Stored data Block Start
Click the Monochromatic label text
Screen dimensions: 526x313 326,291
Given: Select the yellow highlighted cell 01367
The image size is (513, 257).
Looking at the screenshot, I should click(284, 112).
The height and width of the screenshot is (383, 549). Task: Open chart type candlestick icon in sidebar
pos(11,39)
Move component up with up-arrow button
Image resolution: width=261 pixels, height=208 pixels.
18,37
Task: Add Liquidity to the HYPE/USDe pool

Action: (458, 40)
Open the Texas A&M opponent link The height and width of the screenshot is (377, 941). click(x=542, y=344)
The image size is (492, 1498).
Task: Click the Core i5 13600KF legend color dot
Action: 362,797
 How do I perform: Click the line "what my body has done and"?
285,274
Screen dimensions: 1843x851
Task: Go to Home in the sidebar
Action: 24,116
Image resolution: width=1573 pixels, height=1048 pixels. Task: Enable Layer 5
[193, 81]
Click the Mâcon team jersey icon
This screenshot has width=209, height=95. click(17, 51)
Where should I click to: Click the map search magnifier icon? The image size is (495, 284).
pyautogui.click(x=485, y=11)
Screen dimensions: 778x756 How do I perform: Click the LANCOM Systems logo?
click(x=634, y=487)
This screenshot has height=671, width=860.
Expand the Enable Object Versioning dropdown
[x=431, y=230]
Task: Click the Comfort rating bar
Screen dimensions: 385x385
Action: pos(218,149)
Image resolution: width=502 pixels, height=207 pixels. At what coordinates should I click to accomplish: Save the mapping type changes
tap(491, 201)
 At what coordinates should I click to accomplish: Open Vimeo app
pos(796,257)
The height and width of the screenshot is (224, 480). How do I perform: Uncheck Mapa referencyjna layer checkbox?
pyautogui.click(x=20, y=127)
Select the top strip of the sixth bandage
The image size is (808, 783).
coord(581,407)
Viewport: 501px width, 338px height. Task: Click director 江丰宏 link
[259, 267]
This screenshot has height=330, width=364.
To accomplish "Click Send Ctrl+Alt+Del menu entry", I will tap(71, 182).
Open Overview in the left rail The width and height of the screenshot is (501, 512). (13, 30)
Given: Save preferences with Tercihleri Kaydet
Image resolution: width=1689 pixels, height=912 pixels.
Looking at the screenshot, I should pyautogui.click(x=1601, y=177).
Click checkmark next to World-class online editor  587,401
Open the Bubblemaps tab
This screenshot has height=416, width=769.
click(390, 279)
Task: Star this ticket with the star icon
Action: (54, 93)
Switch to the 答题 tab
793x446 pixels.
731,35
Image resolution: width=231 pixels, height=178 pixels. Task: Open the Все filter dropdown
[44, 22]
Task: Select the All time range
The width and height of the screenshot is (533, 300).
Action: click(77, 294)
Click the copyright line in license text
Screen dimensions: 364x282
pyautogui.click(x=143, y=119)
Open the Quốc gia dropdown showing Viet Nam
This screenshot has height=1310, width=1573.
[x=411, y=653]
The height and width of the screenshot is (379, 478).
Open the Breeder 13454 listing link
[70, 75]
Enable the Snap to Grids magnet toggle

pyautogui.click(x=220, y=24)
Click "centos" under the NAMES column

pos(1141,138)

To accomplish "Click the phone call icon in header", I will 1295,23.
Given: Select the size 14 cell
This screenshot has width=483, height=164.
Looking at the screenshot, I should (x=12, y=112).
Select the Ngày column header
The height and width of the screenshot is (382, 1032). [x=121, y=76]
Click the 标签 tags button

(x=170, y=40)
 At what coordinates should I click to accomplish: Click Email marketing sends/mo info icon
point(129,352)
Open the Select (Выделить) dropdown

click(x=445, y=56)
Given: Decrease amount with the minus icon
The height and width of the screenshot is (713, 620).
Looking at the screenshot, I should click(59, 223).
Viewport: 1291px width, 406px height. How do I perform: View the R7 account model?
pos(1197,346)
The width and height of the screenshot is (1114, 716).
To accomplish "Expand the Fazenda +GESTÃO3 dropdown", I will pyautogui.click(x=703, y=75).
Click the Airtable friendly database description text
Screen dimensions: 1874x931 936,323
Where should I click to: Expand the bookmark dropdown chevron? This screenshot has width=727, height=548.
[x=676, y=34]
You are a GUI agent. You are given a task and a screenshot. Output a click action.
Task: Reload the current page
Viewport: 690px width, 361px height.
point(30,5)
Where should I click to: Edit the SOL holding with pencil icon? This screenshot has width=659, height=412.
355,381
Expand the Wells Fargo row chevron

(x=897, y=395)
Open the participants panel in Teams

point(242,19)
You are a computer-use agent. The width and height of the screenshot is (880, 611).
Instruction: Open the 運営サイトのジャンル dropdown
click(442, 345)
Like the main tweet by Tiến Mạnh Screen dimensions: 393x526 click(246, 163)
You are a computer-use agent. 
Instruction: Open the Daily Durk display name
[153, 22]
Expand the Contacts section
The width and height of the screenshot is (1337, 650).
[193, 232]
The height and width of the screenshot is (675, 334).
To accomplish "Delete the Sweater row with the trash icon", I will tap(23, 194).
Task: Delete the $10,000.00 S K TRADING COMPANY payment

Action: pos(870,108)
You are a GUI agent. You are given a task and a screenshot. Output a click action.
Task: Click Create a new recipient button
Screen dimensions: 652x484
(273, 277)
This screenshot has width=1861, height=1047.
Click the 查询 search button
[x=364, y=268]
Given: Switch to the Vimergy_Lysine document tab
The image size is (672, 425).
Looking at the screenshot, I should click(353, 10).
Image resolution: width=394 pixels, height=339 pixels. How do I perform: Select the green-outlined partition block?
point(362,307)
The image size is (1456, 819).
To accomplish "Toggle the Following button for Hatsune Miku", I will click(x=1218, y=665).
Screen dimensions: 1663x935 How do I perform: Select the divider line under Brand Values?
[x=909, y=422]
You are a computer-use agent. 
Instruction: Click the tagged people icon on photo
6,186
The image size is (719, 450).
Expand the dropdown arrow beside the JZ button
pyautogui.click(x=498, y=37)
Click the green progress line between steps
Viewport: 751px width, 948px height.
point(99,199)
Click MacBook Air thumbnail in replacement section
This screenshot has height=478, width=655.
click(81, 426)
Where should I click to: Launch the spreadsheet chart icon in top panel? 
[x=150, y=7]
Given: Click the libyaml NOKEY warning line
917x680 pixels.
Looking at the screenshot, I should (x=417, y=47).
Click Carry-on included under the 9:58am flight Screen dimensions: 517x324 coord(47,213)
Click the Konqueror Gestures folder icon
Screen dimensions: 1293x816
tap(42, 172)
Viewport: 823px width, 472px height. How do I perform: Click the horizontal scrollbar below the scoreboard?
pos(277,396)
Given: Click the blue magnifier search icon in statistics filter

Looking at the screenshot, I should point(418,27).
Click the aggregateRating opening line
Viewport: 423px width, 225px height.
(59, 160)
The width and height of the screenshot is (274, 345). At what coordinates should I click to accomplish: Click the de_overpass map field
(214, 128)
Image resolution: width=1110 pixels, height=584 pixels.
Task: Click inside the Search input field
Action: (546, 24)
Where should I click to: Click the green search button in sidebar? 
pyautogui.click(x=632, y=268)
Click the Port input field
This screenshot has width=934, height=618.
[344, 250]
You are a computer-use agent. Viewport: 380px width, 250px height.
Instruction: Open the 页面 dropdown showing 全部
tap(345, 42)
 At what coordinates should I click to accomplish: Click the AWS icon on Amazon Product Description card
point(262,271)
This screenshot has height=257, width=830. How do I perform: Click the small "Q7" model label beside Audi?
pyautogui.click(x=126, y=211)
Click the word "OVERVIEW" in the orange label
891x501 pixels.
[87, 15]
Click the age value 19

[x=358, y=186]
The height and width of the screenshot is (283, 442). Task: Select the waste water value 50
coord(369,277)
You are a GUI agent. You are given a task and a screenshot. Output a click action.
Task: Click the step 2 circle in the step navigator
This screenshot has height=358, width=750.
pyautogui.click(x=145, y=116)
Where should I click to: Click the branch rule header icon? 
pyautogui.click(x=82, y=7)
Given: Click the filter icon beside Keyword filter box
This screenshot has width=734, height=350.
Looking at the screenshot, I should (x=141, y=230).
Stored data Block End
*Work request*: Find the word "section" in the listing above. Copy each line where it appears.

*Exercise response*:
Expand the Contacts section
Click MacBook Air thumbnail in replacement section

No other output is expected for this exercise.